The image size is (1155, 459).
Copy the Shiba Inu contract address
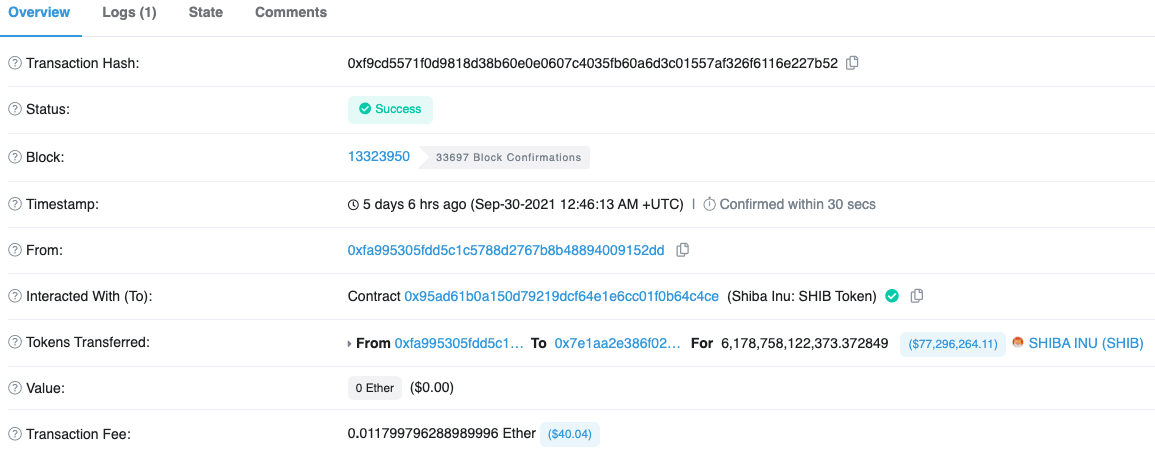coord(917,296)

┄┄┄┄┄┄

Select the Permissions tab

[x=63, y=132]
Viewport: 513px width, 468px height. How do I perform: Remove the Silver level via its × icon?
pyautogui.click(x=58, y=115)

┄┄┄┄┄┄

Rewrite the rows from the line with "Select the Permissions tab" up to and including the line with "pyautogui.click(x=58, y=115)", putting "Gold" in place of "Silver" and changing nothing else.

Select the Permissions tab

[x=63, y=132]
Viewport: 513px width, 468px height. How do I perform: Remove the Gold level via its × icon?
pyautogui.click(x=58, y=115)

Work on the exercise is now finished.